Finally, I  create and implement a systematic reinforcement strategy that enables  them to begin clearing areas of clutter and ridding themselves of unnecessary stuff, starting with the least threatening and moving through to the most threatening.

AH: What are some steps people can do to begin to move forward if clutter and disorganization are preventing them from leading the life they want?

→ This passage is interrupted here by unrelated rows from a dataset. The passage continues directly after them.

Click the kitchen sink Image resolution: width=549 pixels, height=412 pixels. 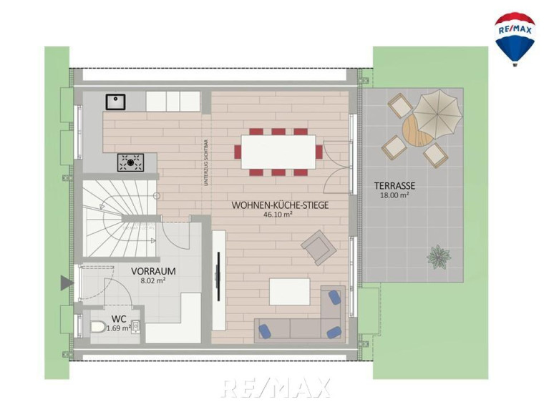point(115,102)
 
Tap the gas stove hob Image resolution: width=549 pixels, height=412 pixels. point(130,162)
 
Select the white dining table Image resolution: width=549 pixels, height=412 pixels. point(278,152)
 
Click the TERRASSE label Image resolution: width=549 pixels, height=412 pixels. point(394,185)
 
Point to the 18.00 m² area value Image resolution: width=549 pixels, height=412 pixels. point(394,195)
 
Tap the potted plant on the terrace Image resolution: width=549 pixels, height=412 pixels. point(439,258)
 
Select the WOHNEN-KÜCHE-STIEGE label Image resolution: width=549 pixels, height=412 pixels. point(280,205)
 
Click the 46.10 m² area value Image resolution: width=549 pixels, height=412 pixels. point(278,215)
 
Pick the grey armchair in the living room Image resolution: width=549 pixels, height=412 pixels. point(319,247)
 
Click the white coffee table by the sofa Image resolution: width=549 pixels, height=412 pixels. point(290,291)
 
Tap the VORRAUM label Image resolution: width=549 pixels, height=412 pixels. point(153,271)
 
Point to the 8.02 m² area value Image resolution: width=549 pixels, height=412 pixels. point(152,280)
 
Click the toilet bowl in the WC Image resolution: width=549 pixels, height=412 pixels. point(98,327)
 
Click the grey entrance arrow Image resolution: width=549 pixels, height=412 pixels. point(67,283)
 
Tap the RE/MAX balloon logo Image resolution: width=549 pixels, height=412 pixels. point(515,39)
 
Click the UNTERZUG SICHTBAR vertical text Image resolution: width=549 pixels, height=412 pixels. point(207,162)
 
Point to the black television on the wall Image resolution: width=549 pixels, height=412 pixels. point(219,276)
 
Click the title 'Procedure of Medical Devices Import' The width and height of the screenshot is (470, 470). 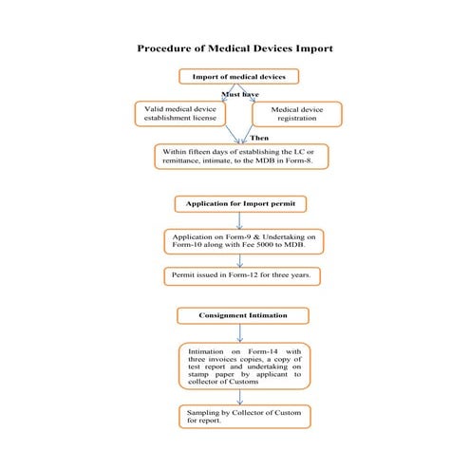tap(235, 47)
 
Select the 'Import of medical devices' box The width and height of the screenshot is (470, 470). tap(239, 76)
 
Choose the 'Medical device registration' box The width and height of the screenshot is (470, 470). tap(296, 115)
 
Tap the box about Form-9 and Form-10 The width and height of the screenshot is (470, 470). tap(243, 241)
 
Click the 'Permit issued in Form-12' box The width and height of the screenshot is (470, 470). tap(241, 277)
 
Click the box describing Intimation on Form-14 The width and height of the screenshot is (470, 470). tap(243, 367)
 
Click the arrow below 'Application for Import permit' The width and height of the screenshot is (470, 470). tap(239, 220)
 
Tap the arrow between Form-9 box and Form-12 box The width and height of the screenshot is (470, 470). tap(239, 260)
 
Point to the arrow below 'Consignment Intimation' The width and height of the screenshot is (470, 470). tap(239, 332)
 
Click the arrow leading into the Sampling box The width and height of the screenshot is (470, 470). tap(239, 398)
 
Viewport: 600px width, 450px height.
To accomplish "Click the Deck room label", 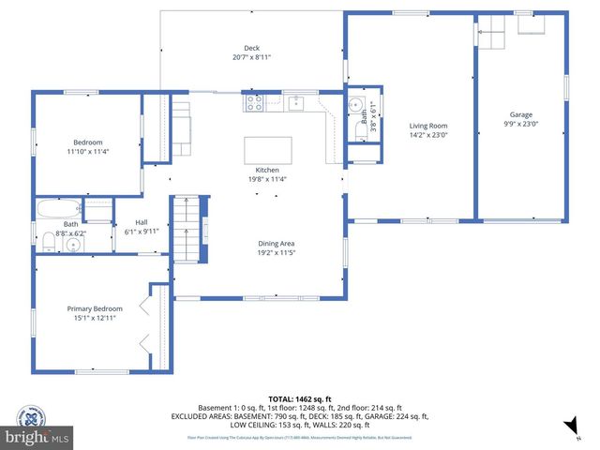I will click(x=251, y=48).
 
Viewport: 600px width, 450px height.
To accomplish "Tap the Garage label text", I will click(x=520, y=115).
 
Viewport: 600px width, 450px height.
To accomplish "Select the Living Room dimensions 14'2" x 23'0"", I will click(x=428, y=135).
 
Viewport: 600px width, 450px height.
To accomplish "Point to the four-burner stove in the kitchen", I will click(x=253, y=102).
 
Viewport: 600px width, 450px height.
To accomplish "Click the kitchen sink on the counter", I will click(x=296, y=102).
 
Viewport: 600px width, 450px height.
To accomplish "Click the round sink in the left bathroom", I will click(x=73, y=245).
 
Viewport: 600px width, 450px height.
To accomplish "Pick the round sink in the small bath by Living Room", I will click(x=355, y=106).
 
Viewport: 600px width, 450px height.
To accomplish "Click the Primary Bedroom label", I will click(x=94, y=308).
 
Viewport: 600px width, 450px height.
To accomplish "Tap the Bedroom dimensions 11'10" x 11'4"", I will click(x=88, y=151).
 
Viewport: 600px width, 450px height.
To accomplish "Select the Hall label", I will click(x=142, y=222).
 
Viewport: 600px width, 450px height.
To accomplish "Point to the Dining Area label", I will click(x=277, y=244).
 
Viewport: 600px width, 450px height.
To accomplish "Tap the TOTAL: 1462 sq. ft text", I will click(x=299, y=399).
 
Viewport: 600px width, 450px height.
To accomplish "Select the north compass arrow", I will click(x=568, y=427).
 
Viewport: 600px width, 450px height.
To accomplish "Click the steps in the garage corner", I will click(x=494, y=35).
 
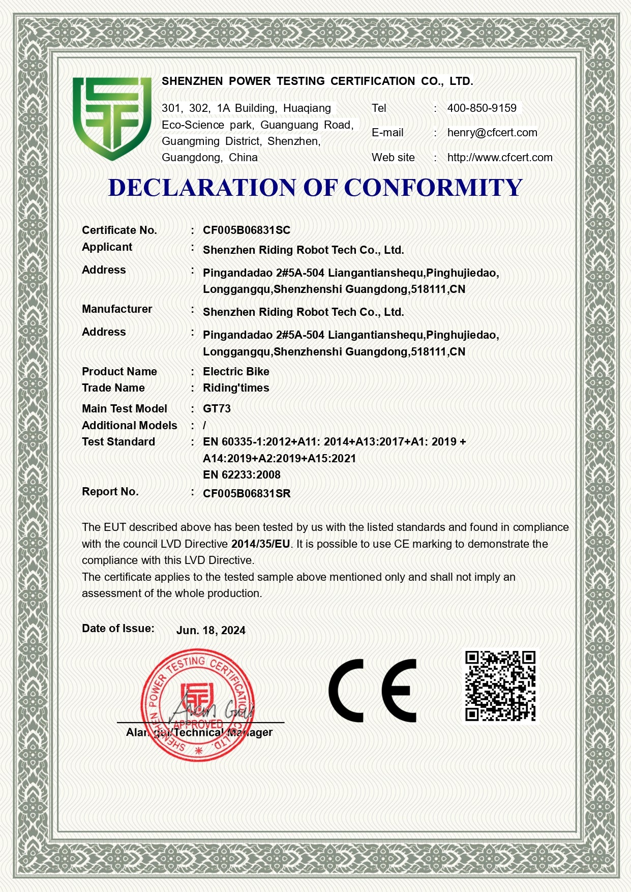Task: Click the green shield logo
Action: (x=112, y=118)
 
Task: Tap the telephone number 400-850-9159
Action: (x=482, y=108)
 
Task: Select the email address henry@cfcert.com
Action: (x=492, y=132)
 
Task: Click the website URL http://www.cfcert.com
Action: (x=499, y=157)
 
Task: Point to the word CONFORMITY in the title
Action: (x=433, y=188)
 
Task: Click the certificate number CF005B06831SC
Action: (x=246, y=230)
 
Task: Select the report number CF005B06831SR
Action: (x=246, y=493)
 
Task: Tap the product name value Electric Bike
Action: (x=235, y=371)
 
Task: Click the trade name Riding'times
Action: (x=235, y=388)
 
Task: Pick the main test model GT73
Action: (x=217, y=408)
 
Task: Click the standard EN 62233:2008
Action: (x=242, y=474)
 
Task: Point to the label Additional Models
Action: (x=129, y=425)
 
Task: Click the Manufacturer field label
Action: (x=117, y=309)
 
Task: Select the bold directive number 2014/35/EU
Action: (x=260, y=544)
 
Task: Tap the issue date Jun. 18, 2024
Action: (x=211, y=630)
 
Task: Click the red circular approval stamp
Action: (x=197, y=705)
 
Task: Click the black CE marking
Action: (x=372, y=691)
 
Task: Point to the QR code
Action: (x=500, y=686)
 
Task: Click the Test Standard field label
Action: (x=118, y=441)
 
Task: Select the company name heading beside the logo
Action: (x=317, y=81)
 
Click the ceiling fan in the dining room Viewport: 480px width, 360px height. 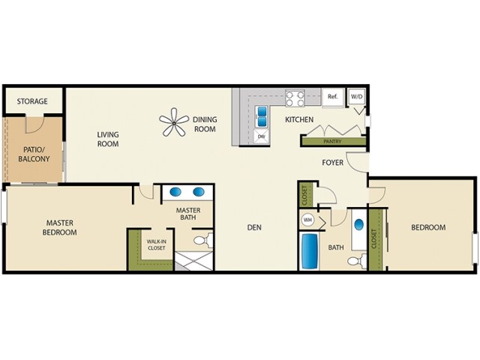175,123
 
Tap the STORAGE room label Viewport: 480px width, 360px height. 32,101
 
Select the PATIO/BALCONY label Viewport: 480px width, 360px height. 33,154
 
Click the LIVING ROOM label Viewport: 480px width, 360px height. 108,140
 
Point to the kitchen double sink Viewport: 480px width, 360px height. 262,116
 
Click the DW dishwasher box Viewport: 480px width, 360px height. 261,136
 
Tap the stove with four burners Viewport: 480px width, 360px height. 294,98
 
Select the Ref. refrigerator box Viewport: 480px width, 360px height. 332,97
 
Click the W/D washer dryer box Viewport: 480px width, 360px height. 356,97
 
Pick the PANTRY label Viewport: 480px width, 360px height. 332,140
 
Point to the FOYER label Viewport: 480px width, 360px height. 333,162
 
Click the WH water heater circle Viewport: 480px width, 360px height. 308,220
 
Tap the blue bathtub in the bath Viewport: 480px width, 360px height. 310,251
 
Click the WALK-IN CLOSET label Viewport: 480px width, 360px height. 156,244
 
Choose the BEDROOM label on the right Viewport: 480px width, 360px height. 428,227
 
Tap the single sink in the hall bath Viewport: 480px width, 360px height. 358,225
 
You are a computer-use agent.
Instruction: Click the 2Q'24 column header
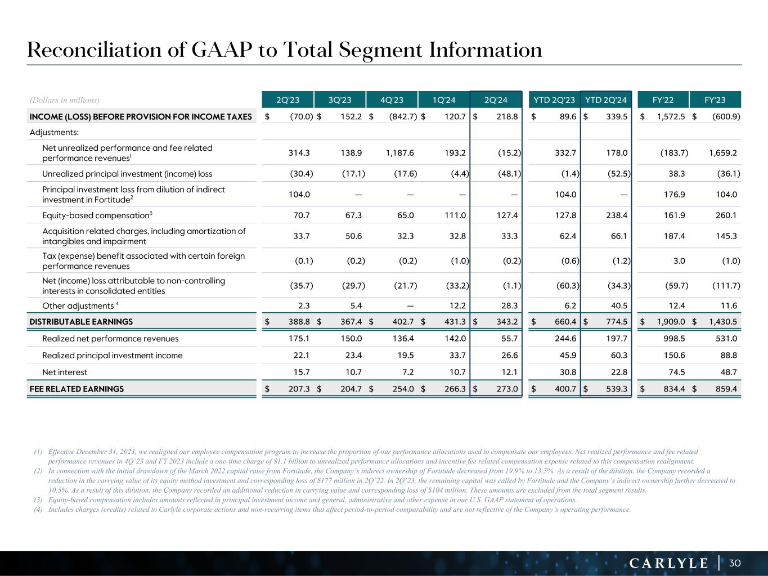(x=496, y=100)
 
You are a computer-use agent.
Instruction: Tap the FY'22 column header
(x=663, y=100)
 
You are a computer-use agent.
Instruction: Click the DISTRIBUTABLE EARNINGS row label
(x=81, y=322)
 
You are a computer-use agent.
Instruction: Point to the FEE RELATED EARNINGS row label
(x=77, y=389)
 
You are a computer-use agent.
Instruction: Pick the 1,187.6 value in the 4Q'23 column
(x=400, y=152)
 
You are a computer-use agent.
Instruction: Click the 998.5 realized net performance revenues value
(x=674, y=339)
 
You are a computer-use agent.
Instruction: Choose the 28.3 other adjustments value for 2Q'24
(x=509, y=305)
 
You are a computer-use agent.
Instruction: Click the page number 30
(x=735, y=563)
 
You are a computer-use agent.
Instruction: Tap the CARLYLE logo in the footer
(x=669, y=563)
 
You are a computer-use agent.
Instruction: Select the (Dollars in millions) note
(x=64, y=100)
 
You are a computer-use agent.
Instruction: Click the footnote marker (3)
(x=38, y=500)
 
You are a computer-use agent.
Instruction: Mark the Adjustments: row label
(x=54, y=132)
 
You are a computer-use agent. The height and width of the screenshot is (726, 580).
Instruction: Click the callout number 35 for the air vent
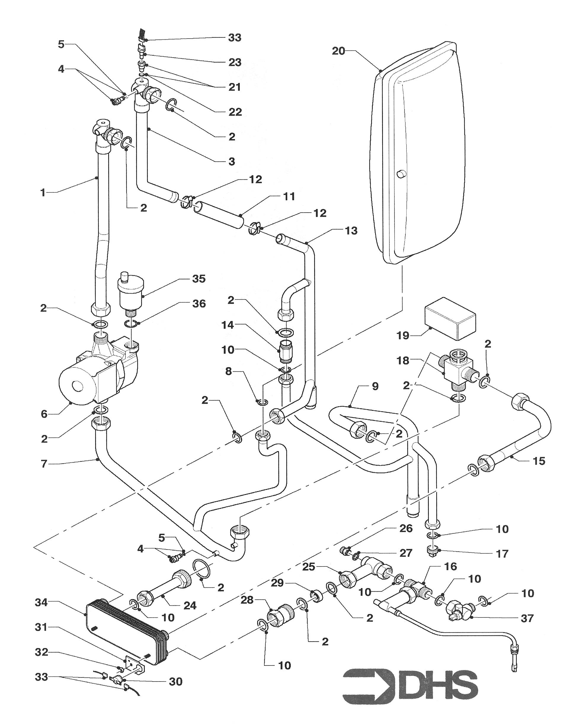click(x=199, y=279)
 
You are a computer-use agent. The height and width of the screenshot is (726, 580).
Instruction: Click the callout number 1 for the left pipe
click(x=43, y=192)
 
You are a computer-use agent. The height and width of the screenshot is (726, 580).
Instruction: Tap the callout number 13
click(x=351, y=231)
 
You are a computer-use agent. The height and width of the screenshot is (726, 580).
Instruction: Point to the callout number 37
click(x=527, y=618)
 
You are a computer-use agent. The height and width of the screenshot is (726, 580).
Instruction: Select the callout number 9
click(x=376, y=386)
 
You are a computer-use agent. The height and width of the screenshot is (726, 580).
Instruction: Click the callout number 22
click(x=235, y=112)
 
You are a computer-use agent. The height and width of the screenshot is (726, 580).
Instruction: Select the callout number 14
click(x=227, y=325)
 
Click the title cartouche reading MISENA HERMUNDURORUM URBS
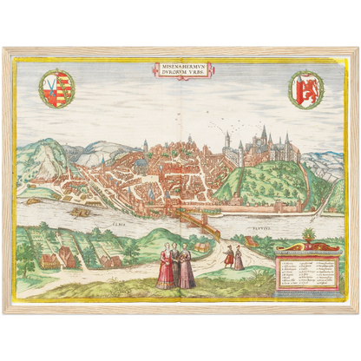[x=180, y=69]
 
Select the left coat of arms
[x=57, y=88]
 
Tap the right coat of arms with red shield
[x=305, y=89]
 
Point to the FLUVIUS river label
[x=246, y=228]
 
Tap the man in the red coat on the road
[x=229, y=256]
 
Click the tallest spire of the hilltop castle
[x=264, y=134]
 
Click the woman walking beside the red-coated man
[x=239, y=257]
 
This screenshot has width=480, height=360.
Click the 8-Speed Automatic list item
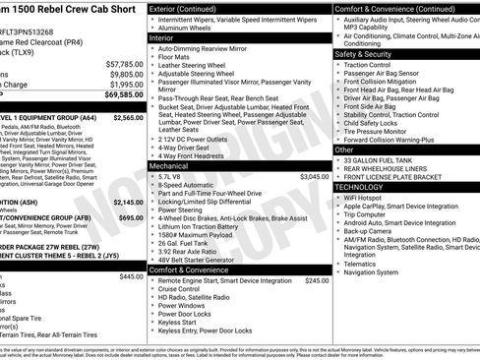(x=191, y=184)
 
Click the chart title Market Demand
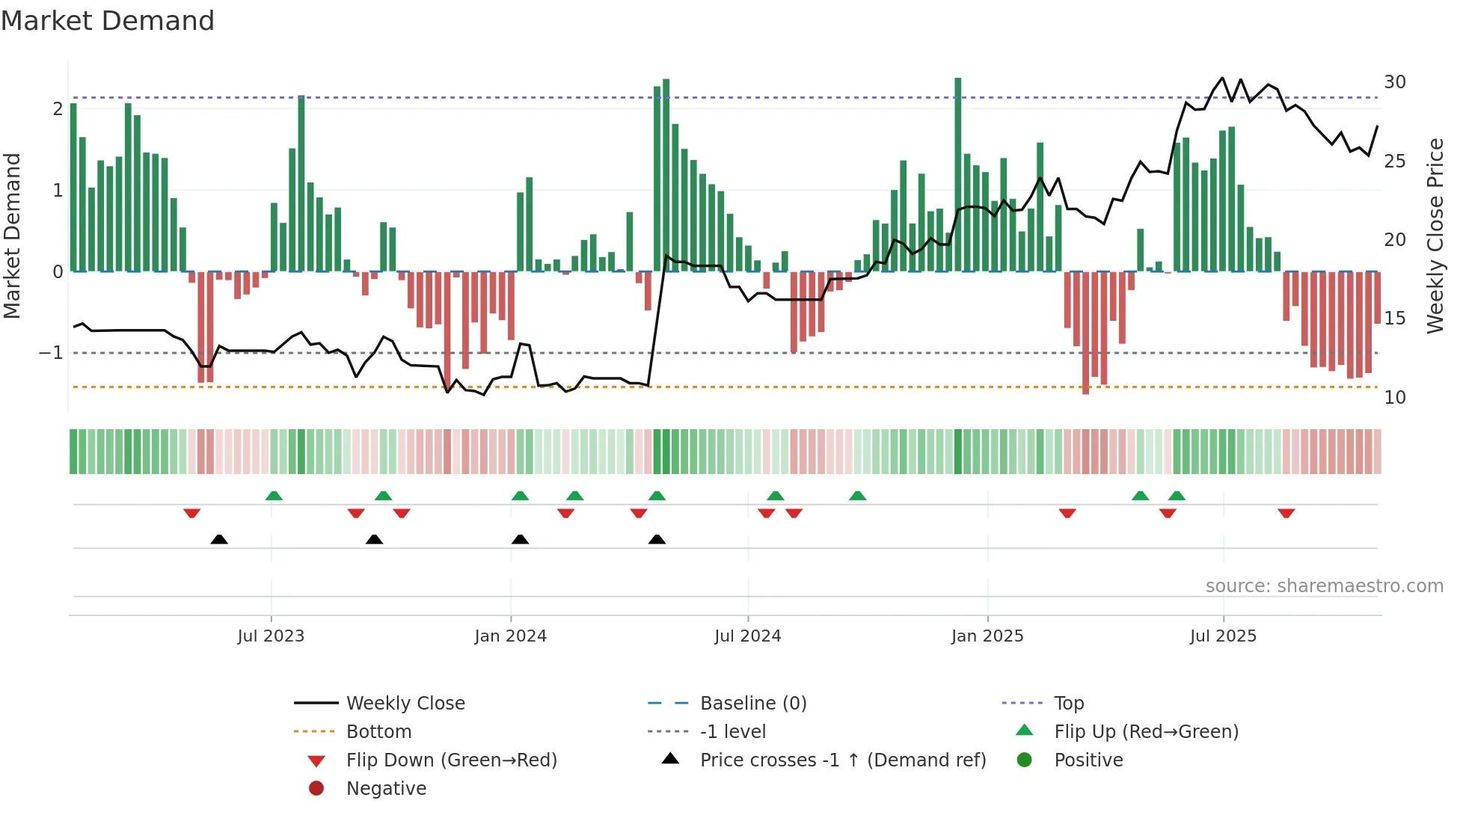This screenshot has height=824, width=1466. (x=108, y=21)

EC:  For three consecutive days, start with a few minutes of deep focused breathing.  Breath slowly in through the nose, up from the diaphragm, holding the breath at the top for a count of three, before slowly exhaling through the mouth, as if blowing out candles on a birthday cake.  Always keep your attention on the breath.  This dissolves distracting thoughts and keeps you in the moment, your most resourceful state.

After the breathing, for no more than five minutes, visualize three objects that you would be most willing to give to a friend, donate to a charity, or throw out.  Then, one by one, imagine yourself taking each of the necessary steps to give your friend the object, or donate it to Good Will, or throw it out in the trash. Be as specific as you can.

While imagining taking those steps, see yourself smiling, holding your head high, walking proud, speaking positively, feeling strong and happy. 

On the fourth day, make arrangements to take one of those actions.  Each succeeding day, until you are able to take the chosen action, visualize yourself doing it.  On the day you take the action, reward yourself with something fun.

Another tool would be to set and abide by the following rule: Never bring into your space any new, non-essential item unless you have gotten rid of at least one item you already have.

Finally, start developing your own positive reinforcers.  When the urge to go out and get something new and non-essential arises, do something else instead that feels good or gives you pleasure.  Don’t reach for a cigarette or a candy bar.  Listen to some music, take a cat nap, do some breathing and stretching, fix yourself a healthy snack, take a bubble bath, phone a friend, ride your bike or take a walk.  Write in your journal or blog.

Network with other clutterers online. Replace the negative behavior with something positive.  Each time you succeed, you raise the likelihood that the next time you will succeed again, and more easily.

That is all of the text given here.